The UK currency has fallen more than 10% against the dollar so far this year, adding to the cost of imports and things priced the US currency, like oil. Bailey said that for now, officials don’t see the drop as a major problem.
“We don’t target the exchange rate,” Bailey said in an interview on Bloomberg Television. “Recently it’s been a story of dollar strength. I don’t think sterling is in crisis at all.”
While the pound has moved sharply lower against the dollar, it’s held up better on a trade-weighted basket of currencies tracked by the BOE. It’s also rebounded in the past two weeks.
Bailey’s remarks came after the BOE hiked rates by a half-point and forecast a surge in inflation past 13% later this year and a recession lasting well into 2023. The bleak outlook, the governor said, is driven mainly by increasing natural gas prices following the war in Ukraine.

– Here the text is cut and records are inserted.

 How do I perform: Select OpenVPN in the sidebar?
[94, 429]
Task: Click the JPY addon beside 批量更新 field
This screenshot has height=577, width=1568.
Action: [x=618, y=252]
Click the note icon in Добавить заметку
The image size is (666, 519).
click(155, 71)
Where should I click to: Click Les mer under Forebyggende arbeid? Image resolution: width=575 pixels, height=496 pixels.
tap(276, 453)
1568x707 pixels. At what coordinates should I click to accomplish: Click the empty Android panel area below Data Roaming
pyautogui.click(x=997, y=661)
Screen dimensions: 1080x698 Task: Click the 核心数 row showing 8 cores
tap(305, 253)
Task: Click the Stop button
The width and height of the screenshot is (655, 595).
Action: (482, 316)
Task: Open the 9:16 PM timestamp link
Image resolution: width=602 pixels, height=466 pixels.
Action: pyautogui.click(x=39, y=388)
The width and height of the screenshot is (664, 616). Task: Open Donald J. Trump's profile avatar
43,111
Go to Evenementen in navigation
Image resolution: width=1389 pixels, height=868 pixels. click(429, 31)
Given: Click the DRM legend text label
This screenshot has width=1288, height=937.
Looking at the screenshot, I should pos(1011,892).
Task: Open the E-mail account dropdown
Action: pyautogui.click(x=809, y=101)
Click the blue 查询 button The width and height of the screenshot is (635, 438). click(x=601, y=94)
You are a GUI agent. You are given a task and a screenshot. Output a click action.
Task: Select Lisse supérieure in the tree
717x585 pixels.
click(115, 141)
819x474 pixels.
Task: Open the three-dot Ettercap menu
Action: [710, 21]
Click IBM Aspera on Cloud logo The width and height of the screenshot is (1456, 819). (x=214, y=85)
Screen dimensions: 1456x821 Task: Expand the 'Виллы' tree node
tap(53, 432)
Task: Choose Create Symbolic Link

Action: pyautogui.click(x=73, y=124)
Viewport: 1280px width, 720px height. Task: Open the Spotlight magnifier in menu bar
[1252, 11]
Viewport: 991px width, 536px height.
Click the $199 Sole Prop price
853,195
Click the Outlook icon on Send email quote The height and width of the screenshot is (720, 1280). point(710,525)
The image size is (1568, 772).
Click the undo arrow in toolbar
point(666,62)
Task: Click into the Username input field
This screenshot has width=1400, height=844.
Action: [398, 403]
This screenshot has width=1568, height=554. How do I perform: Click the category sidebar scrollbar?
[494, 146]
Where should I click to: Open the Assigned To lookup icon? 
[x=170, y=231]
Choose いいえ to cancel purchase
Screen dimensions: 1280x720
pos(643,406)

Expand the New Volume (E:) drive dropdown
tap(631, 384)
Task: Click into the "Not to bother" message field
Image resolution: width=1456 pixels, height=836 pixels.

British policy makers have had an aversion to commenting on sterling since 1992, when the pound tumbled out of the European Union’s Exchange Rate Mechanism and triggered a recession. Still, some officials have started to express unease about the UK currency.
Mel Stride, who leads the Treasury Committee in the House of Commons, said in June that sterling’s move “is something we should be concerned about.” BOE policy maker Catherine Mann and former Treasury official Nicholas Macpherson have also raised the issue.
The BOE’s target is to keep inflation to 2%, and Bailey said officials would look at the value of the pound because it’s a “relative price” that feeds into economic models.
“We always have to understand the context at which the exchange rate is moving,” he said.
In a series of interviews with UK broadcasters on Thursday, Bailey expressed more concerns about tightness in the labor market fanning inflation. He noted the workforce has shrunk since the pandemic, mainly because older workers have dropped out of employment, some of them citing long term illness or the lingering effects of the coronavirus.
“We’ve seen a shrinkage in the labor force,” Bailey said. “Firms feel they can raise prices quite easily at the moment. The worst thing that can happen is that inflation becomes embedded. That’s what worries me.”